-- Begin Exercise input --
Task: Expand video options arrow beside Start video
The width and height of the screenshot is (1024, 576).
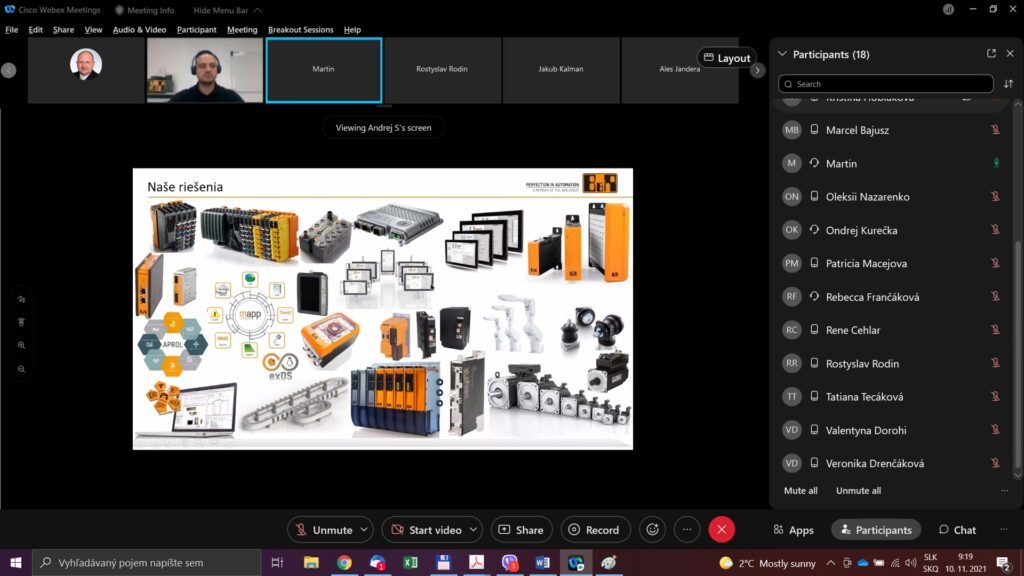Action: click(473, 530)
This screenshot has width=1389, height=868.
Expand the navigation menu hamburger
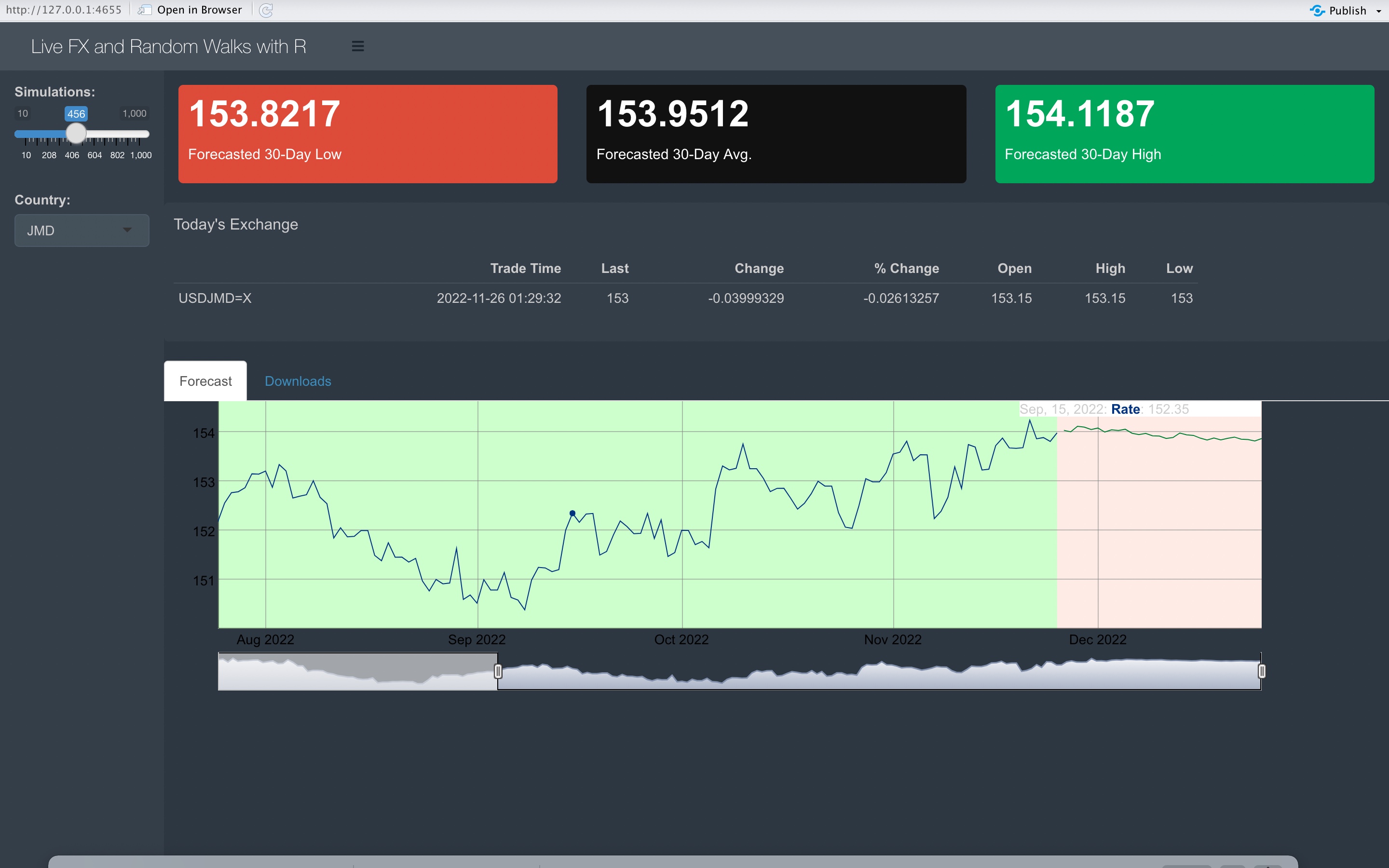(x=358, y=46)
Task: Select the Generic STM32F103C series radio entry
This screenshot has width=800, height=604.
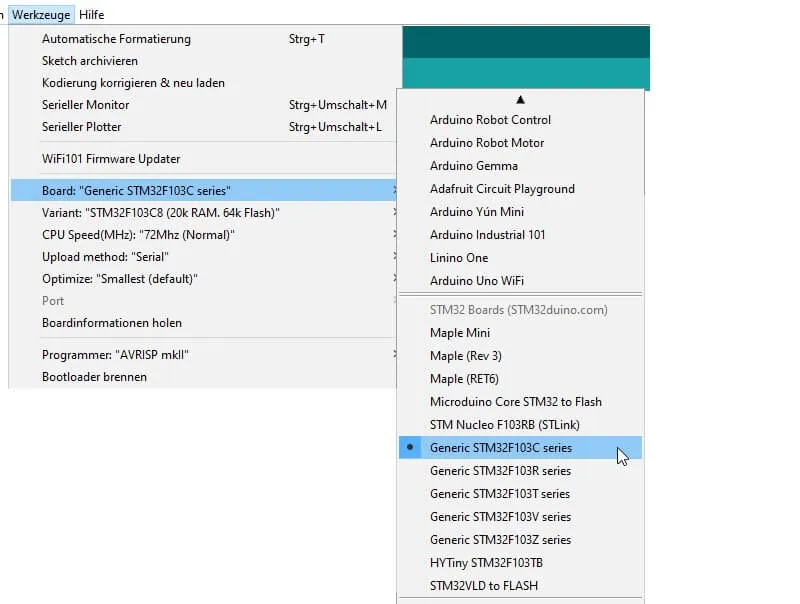Action: click(x=500, y=448)
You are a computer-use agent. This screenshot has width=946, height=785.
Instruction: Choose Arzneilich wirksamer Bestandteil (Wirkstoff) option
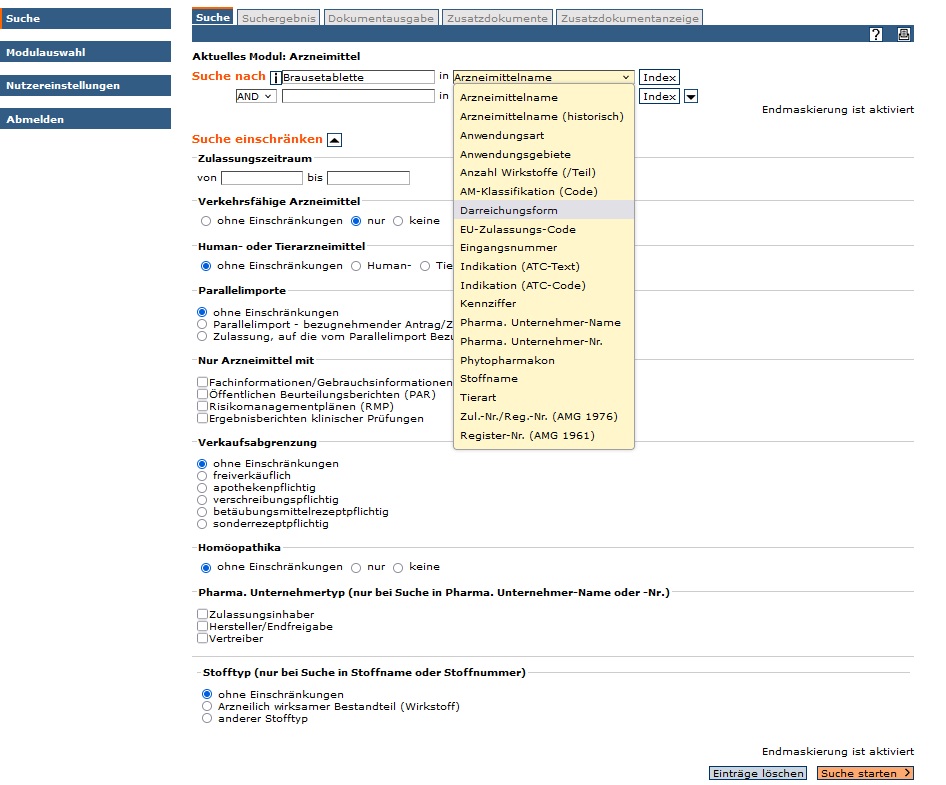click(x=207, y=706)
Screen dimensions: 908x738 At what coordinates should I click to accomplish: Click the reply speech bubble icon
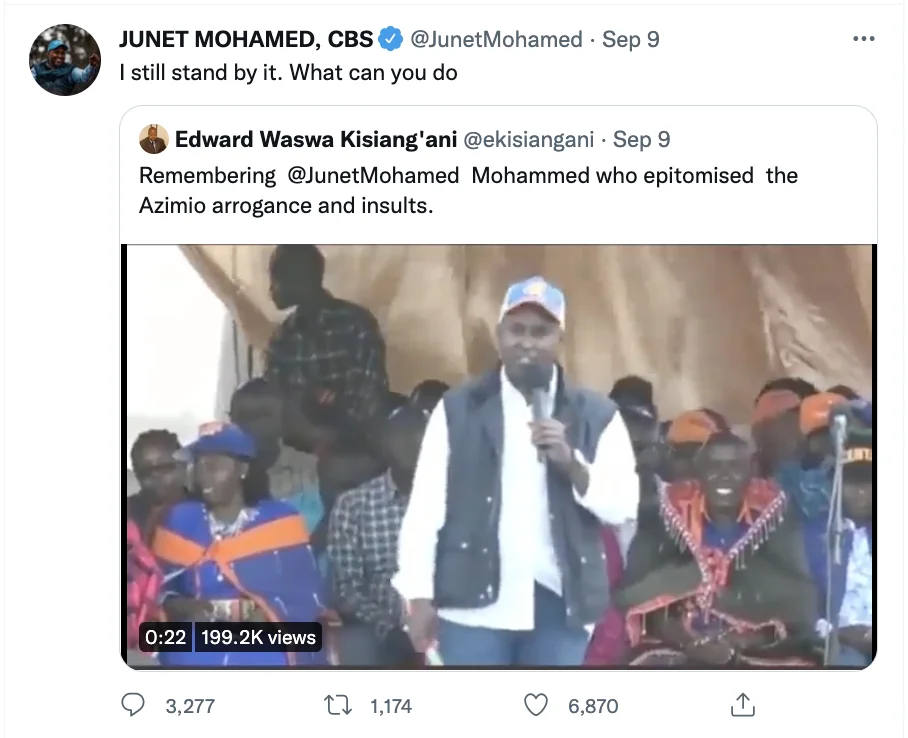click(x=133, y=705)
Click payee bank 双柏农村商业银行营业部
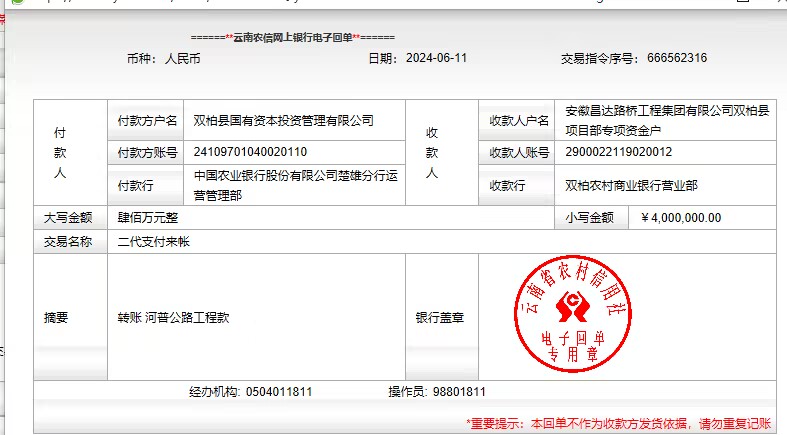The width and height of the screenshot is (787, 435). (x=631, y=185)
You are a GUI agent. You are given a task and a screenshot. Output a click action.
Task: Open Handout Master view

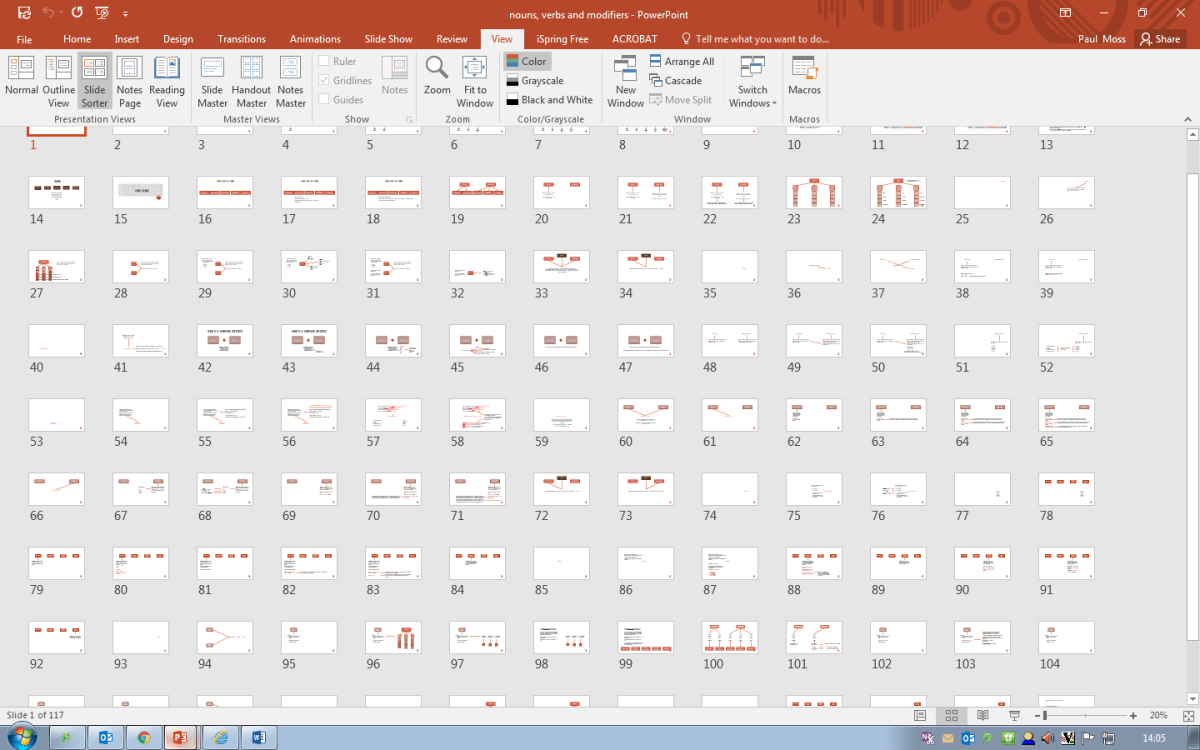tap(251, 78)
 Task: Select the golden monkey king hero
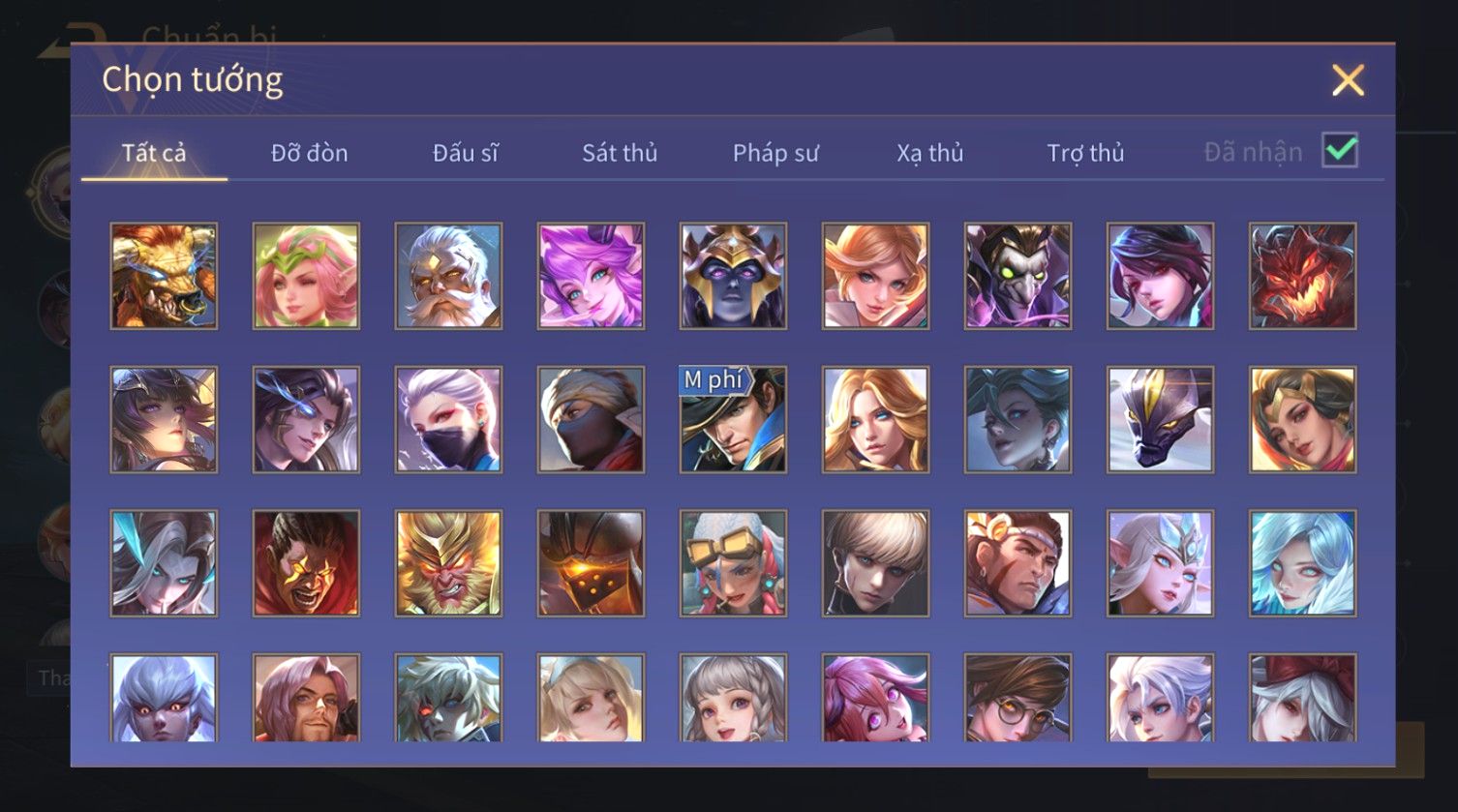coord(448,563)
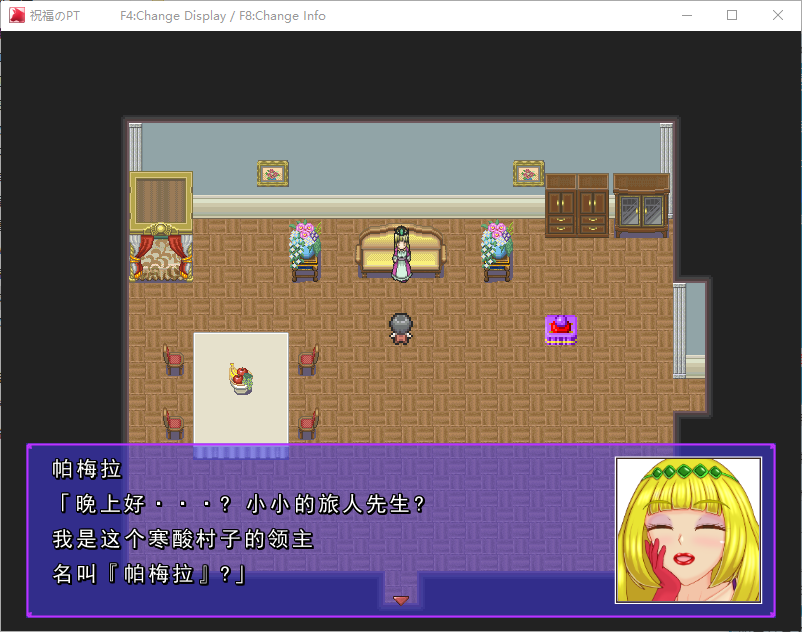Image resolution: width=802 pixels, height=632 pixels.
Task: Click the gray-haired player character sprite
Action: [401, 329]
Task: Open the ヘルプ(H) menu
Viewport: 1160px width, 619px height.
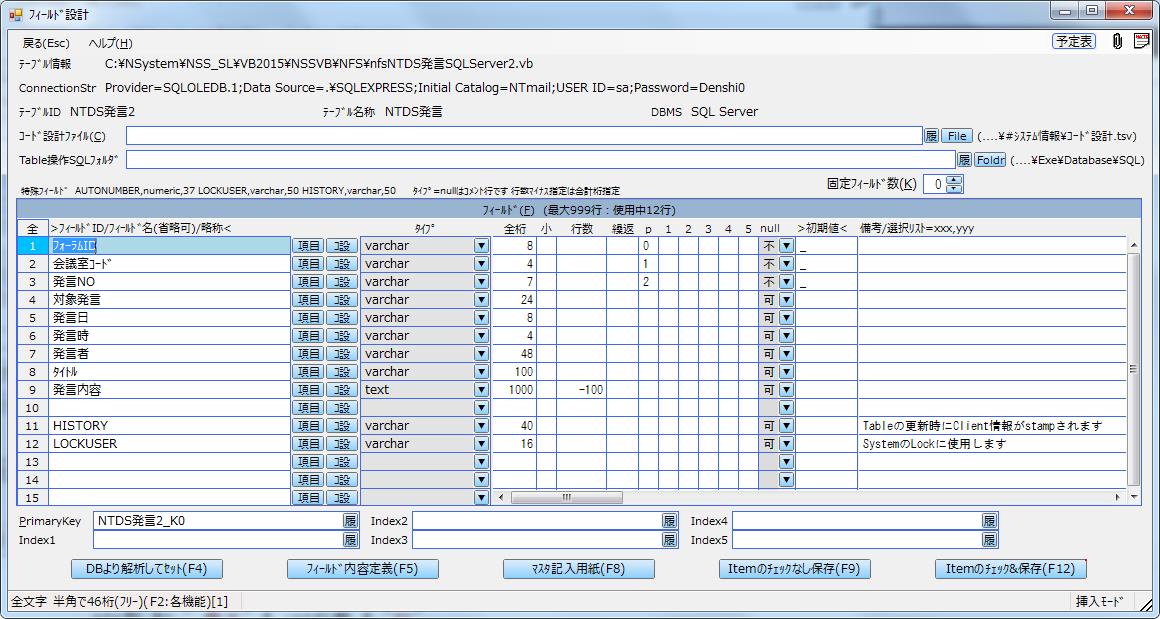Action: pos(110,43)
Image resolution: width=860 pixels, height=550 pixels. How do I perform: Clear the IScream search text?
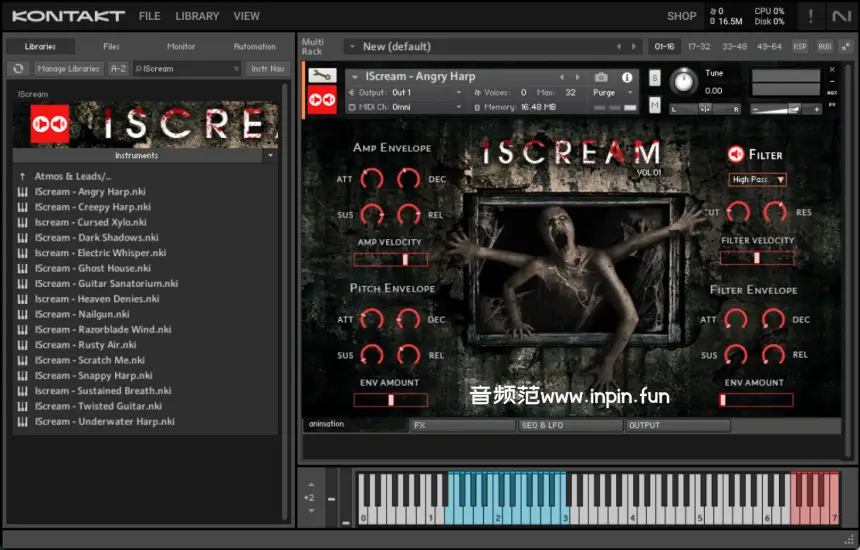coord(237,69)
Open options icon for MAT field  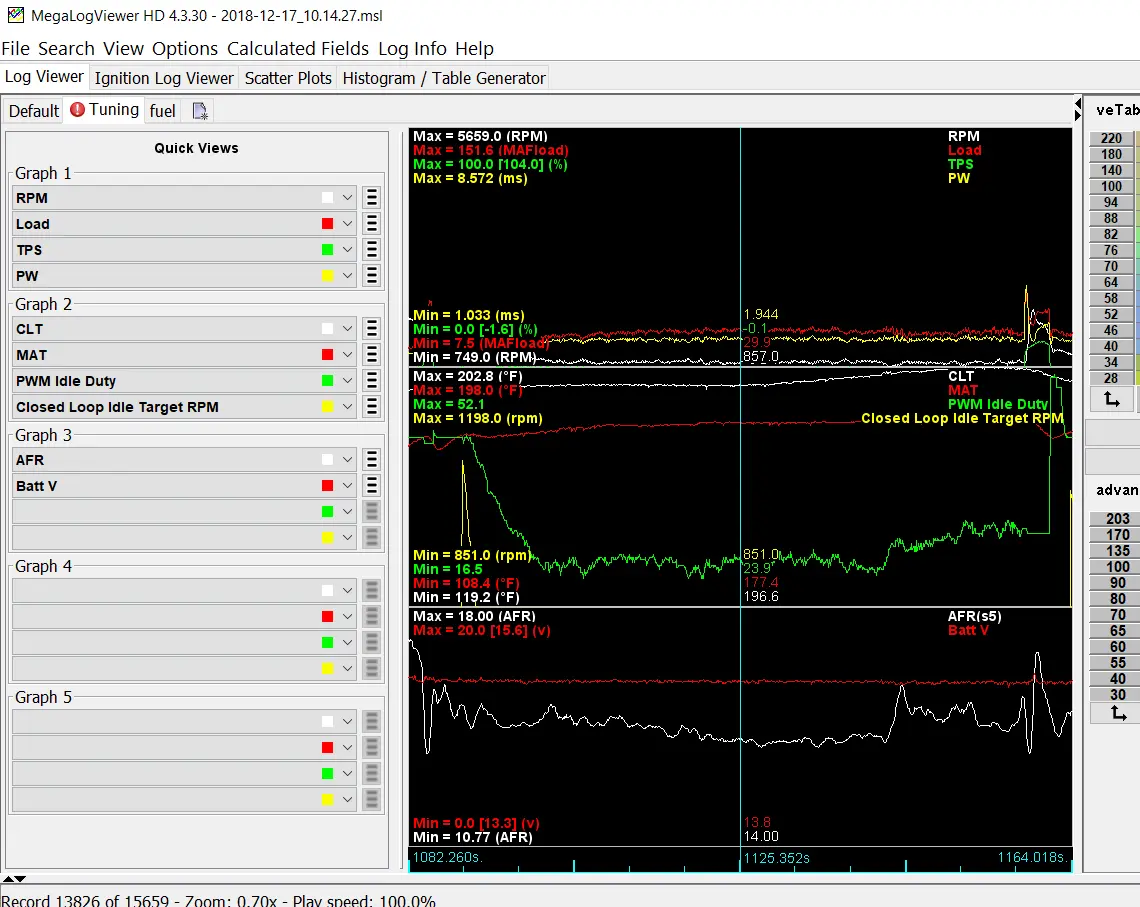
-- End Exercise input --
▶ _Description of the task_
Reproduce every line of the listing above verbatim and omit the pictures.

▶ _Response to the exercise_
Task: Expand video options arrow beside Start video
The width and height of the screenshot is (1024, 576).
Action: click(473, 530)
This screenshot has width=1389, height=868.
Expand the navigation menu hamburger
(x=358, y=46)
Task: Select the Generic STM32F103C series radio entry
This screenshot has width=800, height=604.
Action: click(x=500, y=448)
You are a computer-use agent. This screenshot has width=946, height=785.
Instruction: Choose Arzneilich wirksamer Bestandteil (Wirkstoff) option
click(x=207, y=706)
Screen dimensions: 908x738 At what coordinates should I click to accomplish: Click the reply speech bubble icon
click(x=133, y=705)
Click payee bank 双柏农村商业银行营业部
The width and height of the screenshot is (787, 435). (x=631, y=185)
You are a GUI agent. You are given a task and a screenshot. Output a click action.
Task: Open Handout Master view

tap(251, 78)
 Task: Select the golden monkey king hero
coord(448,563)
Image resolution: width=802 pixels, height=632 pixels.
Task: Click the gray-haired player character sprite
Action: [401, 329]
Task: Open the ヘルプ(H) menu
Viewport: 1160px width, 619px height.
Action: pos(110,43)
Image resolution: width=860 pixels, height=550 pixels. How do I perform: Clear the IScream search text?
coord(237,69)
Open options icon for MAT field  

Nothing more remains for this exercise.